Collaboration between the Univ. of Maryland (Geology), NASA GSFC, and other strategic partners have enabled the following development programs that promise to redefine our understanding of the Solar System:
AROMA: Advanced Resolution Organic Molecule Analyzer for complete organic characterization
By leveraging a heritage linear ion trap mass analyzer, the AROMA instrument reproduces the functionality of the MOMA flight instrument (on the ExoMars rover), but with an extended mass range (up to 2000 Da) and more capable laser (higher energy plus precision attenuation). Equipped with an Orbitrap analyzer adapted for spaceflight, referred to as the CosmOrbitrap by the consortium of French laboratories responsible for its development, the AROMA instrument delivers higher mass resolution and accuracy than any instrument previously flown to date (e.g., the ROSINA time-of-flight mass spectrometer on the Rosetta spacecraft) or baselined for future missions (e.g., MASPEX on the Europa Clipper mission). A breadboard of the system has been built and is currently being tested through the NASA ROSES PICASSO Program.
CosmOrbitrap: An ultrahigh resolution mass analyzer adapted for spaceflight by a consortium of french laboratories and thermo scientific
Laser desorption/ablation mass spectrometry, as empowered by the CosmOrbitrap mass analyzer and a pulsed UV laser system, enables the characterization of: mineralogical constitution and inorganic elemental composition of geological samples derived from potentially habitable planetary environments; and, the distributions, abundances, and diversity of organic compounds embedded in surface and subsurface planetary materials. The CosmOrbitrap prototype instrument in Orléans, France has been shown to detect amino acids and other prebiotic molecules down to pmol-level concentrations while maintaining 3 ppm (or better) mass accuracy, m/Δm > 100,000 (FWHM) mass resolution at m/z 100, and <1% (2σ) isotopic precision.
A miniaturized ICPMS: for the geochemical exploration of planetary surfaces in situ
Traditional modes of in situ chemical analysis available for planetary exploration, such as
evolved gas analysis (EGA; e.g., SAM), laser desorption mass spectrometry (LDMS; e.g., MOMA), and laser-induced breakdown spectroscopy (LIBS; e.g., SuperCam), can measure major element abundances to high precision, but are challenged to meet the limits-of-detection required to accurately quantify trace element concentrations. We are in process of developing a miniaturized ICPMS through the NASA ROSES PICASSO Program that integrates: 1) an innovative, low-power, and self-sustaining Ar plasma source that operates at sub-atmospheric pressures; and, 2) a legacy quadrupole mass spectrometer (QMS) based on the compact heritage design of the Pioneer Venus ONMS.

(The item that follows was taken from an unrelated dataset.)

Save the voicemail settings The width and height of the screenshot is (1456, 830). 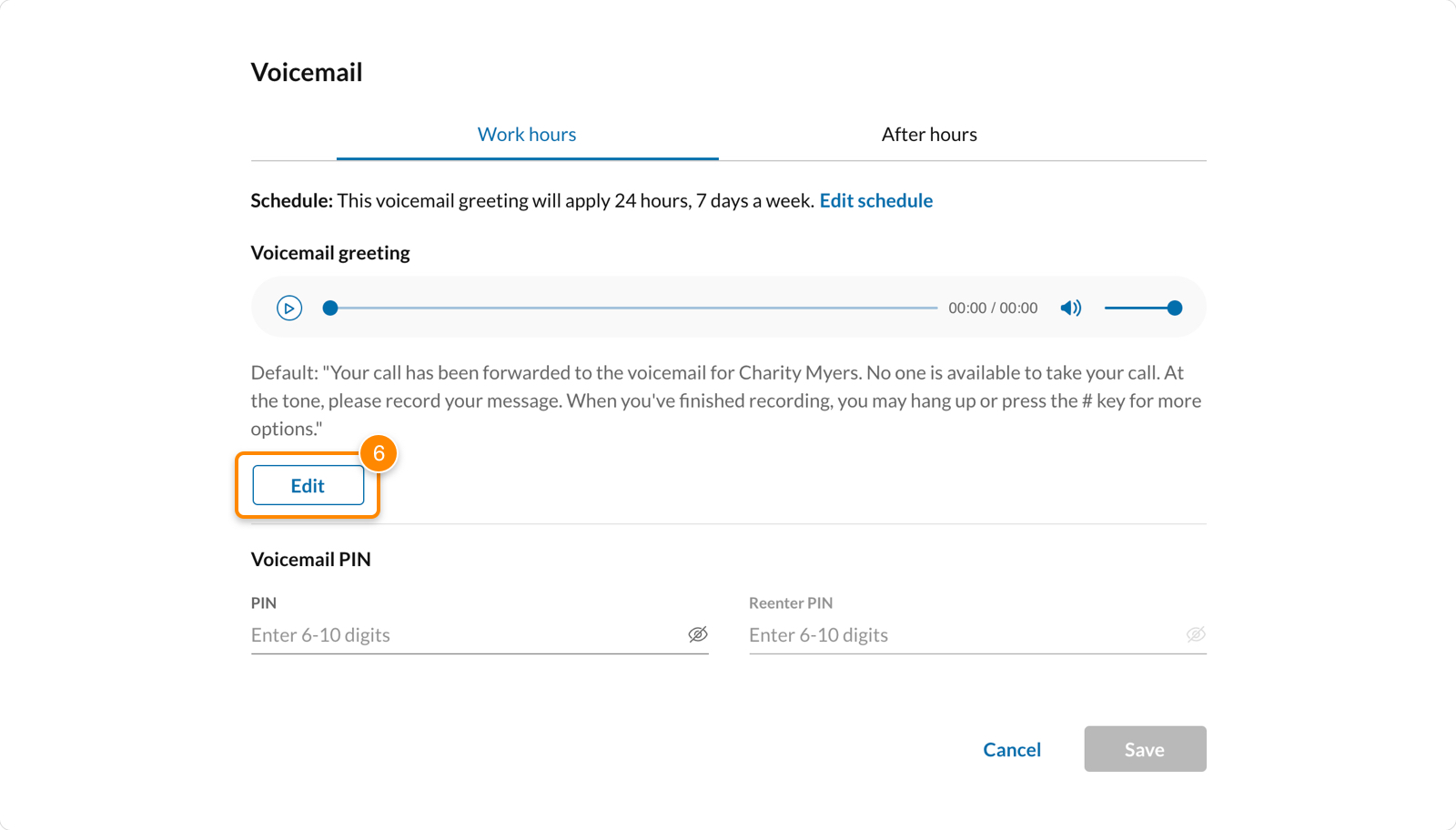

Femtosecond Laser Ablation ICPMS: Attenuation of laser induced elemental fractionation for the most precise and accuract measurements
Laser systems that generate nanosecond (1E-9 s) pulses have served as benchmarks for laser desorption and ablation mass spectrometry techniques for decades. However, ns laser pulses irradiate the sample several orders-of-magnitude longer than the phonon relaxation rates of most geological materials, resulting in excessive heating of mineral lattices and leading to: shock waves; plasma formation; sample melting/vaporization; and ultimately, laser induced elemental fractionation (LIEF). Femtosecond (1E-15 s) laser pulses, on the other hand, irradiate the sample on shorter time scales than heat can be conducted in the mineral lattice, leading to electronic excitation and ionization, and suppression of LIEF.